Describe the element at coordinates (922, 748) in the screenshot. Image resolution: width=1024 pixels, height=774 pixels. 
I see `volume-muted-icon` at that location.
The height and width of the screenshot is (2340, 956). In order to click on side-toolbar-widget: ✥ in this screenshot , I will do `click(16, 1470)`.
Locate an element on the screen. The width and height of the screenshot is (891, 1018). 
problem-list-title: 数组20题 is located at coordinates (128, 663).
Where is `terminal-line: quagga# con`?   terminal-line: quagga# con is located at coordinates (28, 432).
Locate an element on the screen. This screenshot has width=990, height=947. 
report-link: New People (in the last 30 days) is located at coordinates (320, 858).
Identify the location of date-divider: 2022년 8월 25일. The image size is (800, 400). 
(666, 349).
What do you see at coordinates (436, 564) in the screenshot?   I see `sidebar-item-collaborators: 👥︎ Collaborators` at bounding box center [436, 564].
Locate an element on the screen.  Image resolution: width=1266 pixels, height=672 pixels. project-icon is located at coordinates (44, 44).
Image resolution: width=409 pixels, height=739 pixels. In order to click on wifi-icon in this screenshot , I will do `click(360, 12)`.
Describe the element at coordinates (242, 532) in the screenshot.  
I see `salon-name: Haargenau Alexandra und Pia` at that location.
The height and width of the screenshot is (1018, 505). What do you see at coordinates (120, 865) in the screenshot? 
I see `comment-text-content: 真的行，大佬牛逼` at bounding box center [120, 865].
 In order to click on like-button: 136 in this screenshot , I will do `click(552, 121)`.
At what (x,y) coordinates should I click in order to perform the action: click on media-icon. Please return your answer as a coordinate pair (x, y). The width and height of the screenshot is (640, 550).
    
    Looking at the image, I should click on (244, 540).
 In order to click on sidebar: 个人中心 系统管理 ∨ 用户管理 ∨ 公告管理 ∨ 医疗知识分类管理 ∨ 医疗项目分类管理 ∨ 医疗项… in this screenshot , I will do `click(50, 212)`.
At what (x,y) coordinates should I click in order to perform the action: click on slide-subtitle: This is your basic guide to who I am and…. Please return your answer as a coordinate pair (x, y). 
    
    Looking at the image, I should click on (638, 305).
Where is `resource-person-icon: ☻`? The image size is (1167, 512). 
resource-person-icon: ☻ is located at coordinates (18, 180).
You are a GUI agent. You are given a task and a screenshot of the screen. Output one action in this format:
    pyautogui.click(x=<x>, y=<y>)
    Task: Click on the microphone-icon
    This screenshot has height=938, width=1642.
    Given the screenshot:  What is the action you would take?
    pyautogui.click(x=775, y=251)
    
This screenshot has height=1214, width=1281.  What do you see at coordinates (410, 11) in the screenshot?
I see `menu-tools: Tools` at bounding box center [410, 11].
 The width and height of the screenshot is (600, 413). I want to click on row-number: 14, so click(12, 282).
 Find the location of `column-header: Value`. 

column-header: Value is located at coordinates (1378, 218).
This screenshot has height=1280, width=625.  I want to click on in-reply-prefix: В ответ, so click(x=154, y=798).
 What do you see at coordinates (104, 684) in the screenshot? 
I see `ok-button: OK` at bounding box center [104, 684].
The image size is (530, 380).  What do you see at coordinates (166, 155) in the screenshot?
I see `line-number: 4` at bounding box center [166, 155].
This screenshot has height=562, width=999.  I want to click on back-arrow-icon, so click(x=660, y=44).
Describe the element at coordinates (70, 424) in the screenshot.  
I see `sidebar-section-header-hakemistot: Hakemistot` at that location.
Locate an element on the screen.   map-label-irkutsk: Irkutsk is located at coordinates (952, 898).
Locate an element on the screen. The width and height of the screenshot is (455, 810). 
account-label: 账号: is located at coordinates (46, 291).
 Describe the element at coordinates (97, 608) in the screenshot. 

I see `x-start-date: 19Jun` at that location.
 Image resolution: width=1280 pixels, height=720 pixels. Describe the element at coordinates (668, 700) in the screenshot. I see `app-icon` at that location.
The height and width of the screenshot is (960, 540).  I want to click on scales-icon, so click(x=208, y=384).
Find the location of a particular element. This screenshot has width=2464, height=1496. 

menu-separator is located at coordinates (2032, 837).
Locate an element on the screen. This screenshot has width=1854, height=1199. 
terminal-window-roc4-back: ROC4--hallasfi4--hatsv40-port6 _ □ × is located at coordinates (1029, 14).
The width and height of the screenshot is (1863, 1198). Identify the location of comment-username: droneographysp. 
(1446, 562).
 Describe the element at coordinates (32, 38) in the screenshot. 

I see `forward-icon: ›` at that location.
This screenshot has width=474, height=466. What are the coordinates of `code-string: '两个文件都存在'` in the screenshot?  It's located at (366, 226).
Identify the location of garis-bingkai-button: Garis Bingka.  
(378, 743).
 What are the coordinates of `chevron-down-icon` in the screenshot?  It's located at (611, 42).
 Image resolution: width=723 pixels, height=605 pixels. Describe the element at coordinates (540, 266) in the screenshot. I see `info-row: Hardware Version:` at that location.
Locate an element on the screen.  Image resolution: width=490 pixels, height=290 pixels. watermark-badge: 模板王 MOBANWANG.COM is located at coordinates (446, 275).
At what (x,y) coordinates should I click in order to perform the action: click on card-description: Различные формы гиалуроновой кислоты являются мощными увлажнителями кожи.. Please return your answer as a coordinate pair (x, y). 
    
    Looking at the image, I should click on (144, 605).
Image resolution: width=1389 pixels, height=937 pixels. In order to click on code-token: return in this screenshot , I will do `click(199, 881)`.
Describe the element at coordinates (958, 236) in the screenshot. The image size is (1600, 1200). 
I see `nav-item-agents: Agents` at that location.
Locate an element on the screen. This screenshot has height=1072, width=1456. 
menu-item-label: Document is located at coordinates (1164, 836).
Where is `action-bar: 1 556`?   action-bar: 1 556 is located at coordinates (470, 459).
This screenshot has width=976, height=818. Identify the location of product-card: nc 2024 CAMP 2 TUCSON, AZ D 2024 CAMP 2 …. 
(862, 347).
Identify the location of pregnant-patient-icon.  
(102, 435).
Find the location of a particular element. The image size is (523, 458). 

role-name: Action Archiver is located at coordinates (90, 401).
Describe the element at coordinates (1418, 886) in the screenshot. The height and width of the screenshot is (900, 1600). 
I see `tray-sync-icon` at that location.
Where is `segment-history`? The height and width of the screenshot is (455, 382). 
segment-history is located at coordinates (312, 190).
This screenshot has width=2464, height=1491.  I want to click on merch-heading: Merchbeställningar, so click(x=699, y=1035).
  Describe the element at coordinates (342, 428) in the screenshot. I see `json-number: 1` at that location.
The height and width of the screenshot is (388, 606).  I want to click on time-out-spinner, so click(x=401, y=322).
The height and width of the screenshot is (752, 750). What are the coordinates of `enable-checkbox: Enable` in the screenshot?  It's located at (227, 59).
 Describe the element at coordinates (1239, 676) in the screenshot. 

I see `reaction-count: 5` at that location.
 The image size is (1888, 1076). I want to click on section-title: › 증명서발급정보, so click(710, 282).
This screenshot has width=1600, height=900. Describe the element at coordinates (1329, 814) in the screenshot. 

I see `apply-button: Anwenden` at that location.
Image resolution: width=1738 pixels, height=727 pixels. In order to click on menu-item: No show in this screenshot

● What is expected: Convert all of the material above into a JSON array of strings, one string per line, omitting blank lines.

● Exercise result:
[
  "Describe the element at coordinates (922, 748) in the screenshot. Image resolution: width=1024 pixels, height=774 pixels. ",
  "I see `volume-muted-icon` at that location.",
  "The height and width of the screenshot is (2340, 956). In order to click on side-toolbar-widget: ✥ in this screenshot , I will do `click(16, 1470)`.",
  "Locate an element on the screen. The width and height of the screenshot is (891, 1018). ",
  "problem-list-title: 数组20题 is located at coordinates (128, 663).",
  "Where is `terminal-line: quagga# con`?   terminal-line: quagga# con is located at coordinates (28, 432).",
  "Locate an element on the screen. This screenshot has width=990, height=947. ",
  "report-link: New People (in the last 30 days) is located at coordinates (320, 858).",
  "Identify the location of date-divider: 2022년 8월 25일. The image size is (800, 400). ",
  "(666, 349).",
  "What do you see at coordinates (436, 564) in the screenshot?   I see `sidebar-item-collaborators: 👥︎ Collaborators` at bounding box center [436, 564].",
  "Locate an element on the screen.  Image resolution: width=1266 pixels, height=672 pixels. project-icon is located at coordinates (44, 44).",
  "Image resolution: width=409 pixels, height=739 pixels. In order to click on wifi-icon in this screenshot , I will do `click(360, 12)`.",
  "Describe the element at coordinates (242, 532) in the screenshot.  ",
  "I see `salon-name: Haargenau Alexandra und Pia` at that location.",
  "The height and width of the screenshot is (1018, 505). What do you see at coordinates (120, 865) in the screenshot? ",
  "I see `comment-text-content: 真的行，大佬牛逼` at bounding box center [120, 865].",
  " In order to click on like-button: 136 in this screenshot , I will do `click(552, 121)`.",
  "At what (x,y) coordinates should I click in order to perform the action: click on media-icon. Please return your answer as a coordinate pair (x, y). The width and height of the screenshot is (640, 550).",
  "    Looking at the image, I should click on (244, 540).",
  " In order to click on sidebar: 个人中心 系统管理 ∨ 用户管理 ∨ 公告管理 ∨ 医疗知识分类管理 ∨ 医疗项目分类管理 ∨ 医疗项… in this screenshot , I will do `click(50, 212)`.",
  "At what (x,y) coordinates should I click in order to perform the action: click on slide-subtitle: This is your basic guide to who I am and…. Please return your answer as a coordinate pair (x, y). ",
  "    Looking at the image, I should click on (638, 305).",
  "Where is `resource-person-icon: ☻`? The image size is (1167, 512). ",
  "resource-person-icon: ☻ is located at coordinates (18, 180).",
  "You are a GUI agent. You are given a task and a screenshot of the screen. Output one action in this format:",
  "    pyautogui.click(x=<x>, y=<y>)",
  "    Task: Click on the microphone-icon",
  "    This screenshot has height=938, width=1642.",
  "    Given the screenshot:  What is the action you would take?",
  "    pyautogui.click(x=775, y=251)",
  "This screenshot has height=1214, width=1281.  What do you see at coordinates (410, 11) in the screenshot?",
  "I see `menu-tools: Tools` at bounding box center [410, 11].",
  " The width and height of the screenshot is (600, 413). I want to click on row-number: 14, so click(12, 282).",
  " Find the location of `column-header: Value`. ",
  "column-header: Value is located at coordinates (1378, 218).",
  "This screenshot has height=1280, width=625.  I want to click on in-reply-prefix: В ответ, so click(x=154, y=798).",
  " What do you see at coordinates (104, 684) in the screenshot? ",
  "I see `ok-button: OK` at bounding box center [104, 684].",
  "The image size is (530, 380).  What do you see at coordinates (166, 155) in the screenshot?",
  "I see `line-number: 4` at bounding box center [166, 155].",
  "This screenshot has height=562, width=999.  I want to click on back-arrow-icon, so click(x=660, y=44).",
  "Describe the element at coordinates (70, 424) in the screenshot.  ",
  "I see `sidebar-section-header-hakemistot: Hakemistot` at that location.",
  "Locate an element on the screen.   map-label-irkutsk: Irkutsk is located at coordinates (952, 898).",
  "Locate an element on the screen. The width and height of the screenshot is (455, 810). ",
  "account-label: 账号: is located at coordinates (46, 291).",
  " Describe the element at coordinates (97, 608) in the screenshot. ",
  "I see `x-start-date: 19Jun` at that location.",
  " Image resolution: width=1280 pixels, height=720 pixels. Describe the element at coordinates (668, 700) in the screenshot. I see `app-icon` at that location.",
  "The height and width of the screenshot is (960, 540).  I want to click on scales-icon, so click(x=208, y=384).",
  "Find the location of a particular element. This screenshot has width=2464, height=1496. ",
  "menu-separator is located at coordinates (2032, 837).",
  "Locate an element on the screen. This screenshot has width=1854, height=1199. ",
  "terminal-window-roc4-back: ROC4--hallasfi4--hatsv40-port6 _ □ × is located at coordinates (1029, 14).",
  "The width and height of the screenshot is (1863, 1198). Identify the location of comment-username: droneographysp. ",
  "(1446, 562).",
  " Describe the element at coordinates (32, 38) in the screenshot. ",
  "I see `forward-icon: ›` at that location.",
  "This screenshot has width=474, height=466. What are the coordinates of `code-string: '两个文件都存在'` in the screenshot?  It's located at (366, 226).",
  "Identify the location of garis-bingkai-button: Garis Bingka.  ",
  "(378, 743).",
  " What are the coordinates of `chevron-down-icon` in the screenshot?  It's located at (611, 42).",
  " Image resolution: width=723 pixels, height=605 pixels. Describe the element at coordinates (540, 266) in the screenshot. I see `info-row: Hardware Version:` at that location.",
  "Locate an element on the screen.  Image resolution: width=490 pixels, height=290 pixels. watermark-badge: 模板王 MOBANWANG.COM is located at coordinates (446, 275).",
  "At what (x,y) coordinates should I click in order to perform the action: click on card-description: Различные формы гиалуроновой кислоты являются мощными увлажнителями кожи.. Please return your answer as a coordinate pair (x, y). ",
  "    Looking at the image, I should click on (144, 605).",
  "Image resolution: width=1389 pixels, height=937 pixels. In order to click on code-token: return in this screenshot , I will do `click(199, 881)`.",
  "Describe the element at coordinates (958, 236) in the screenshot. The image size is (1600, 1200). ",
  "I see `nav-item-agents: Agents` at that location.",
  "Locate an element on the screen. This screenshot has height=1072, width=1456. ",
  "menu-item-label: Document is located at coordinates (1164, 836).",
  "Where is `action-bar: 1 556`?   action-bar: 1 556 is located at coordinates (470, 459).",
  "This screenshot has width=976, height=818. Identify the location of product-card: nc 2024 CAMP 2 TUCSON, AZ D 2024 CAMP 2 …. ",
  "(862, 347).",
  "Identify the location of pregnant-patient-icon.  ",
  "(102, 435).",
  "Find the location of a particular element. The image size is (523, 458). ",
  "role-name: Action Archiver is located at coordinates (90, 401).",
  "Describe the element at coordinates (1418, 886) in the screenshot. The height and width of the screenshot is (900, 1600). ",
  "I see `tray-sync-icon` at that location.",
  "Where is `segment-history`? The height and width of the screenshot is (455, 382). ",
  "segment-history is located at coordinates (312, 190).",
  "This screenshot has width=2464, height=1491.  I want to click on merch-heading: Merchbeställningar, so click(x=699, y=1035).",
  "  Describe the element at coordinates (342, 428) in the screenshot. I see `json-number: 1` at that location.",
  "The height and width of the screenshot is (388, 606).  I want to click on time-out-spinner, so click(x=401, y=322).",
  "The height and width of the screenshot is (752, 750). What are the coordinates of `enable-checkbox: Enable` in the screenshot?  It's located at (227, 59).",
  " Describe the element at coordinates (1239, 676) in the screenshot. ",
  "I see `reaction-count: 5` at that location.",
  " The image size is (1888, 1076). I want to click on section-title: › 증명서발급정보, so click(710, 282).",
  "This screenshot has width=1600, height=900. Describe the element at coordinates (1329, 814) in the screenshot. ",
  "I see `apply-button: Anwenden` at that location.",
  "Image resolution: width=1738 pixels, height=727 pixels. In order to click on menu-item: No show in this screenshot"
]